→ **REQUIRED WORK**
Your task is to return the data below, word for word.

→ **EXERCISE DATA**
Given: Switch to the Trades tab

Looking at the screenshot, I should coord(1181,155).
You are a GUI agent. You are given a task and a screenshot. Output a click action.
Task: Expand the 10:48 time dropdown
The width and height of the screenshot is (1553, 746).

→ **RESULT**
Given: Switch to the Trades tab

Looking at the screenshot, I should coord(1181,155).
You are a GUI agent. You are given a task and a screenshot. Output a click action.
Task: Expand the 10:48 time dropdown
The width and height of the screenshot is (1553, 746).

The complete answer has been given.